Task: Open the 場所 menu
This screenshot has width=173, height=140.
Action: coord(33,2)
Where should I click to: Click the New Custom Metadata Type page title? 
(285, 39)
○ ○ ○
Problem description
Quote all of the entries exactly as they appear.

Task solution
Task: Open the 場所 menu
This screenshot has width=173, height=140.
Action: coord(33,2)
Where should I click to: Click the New Custom Metadata Type page title? 
(285, 39)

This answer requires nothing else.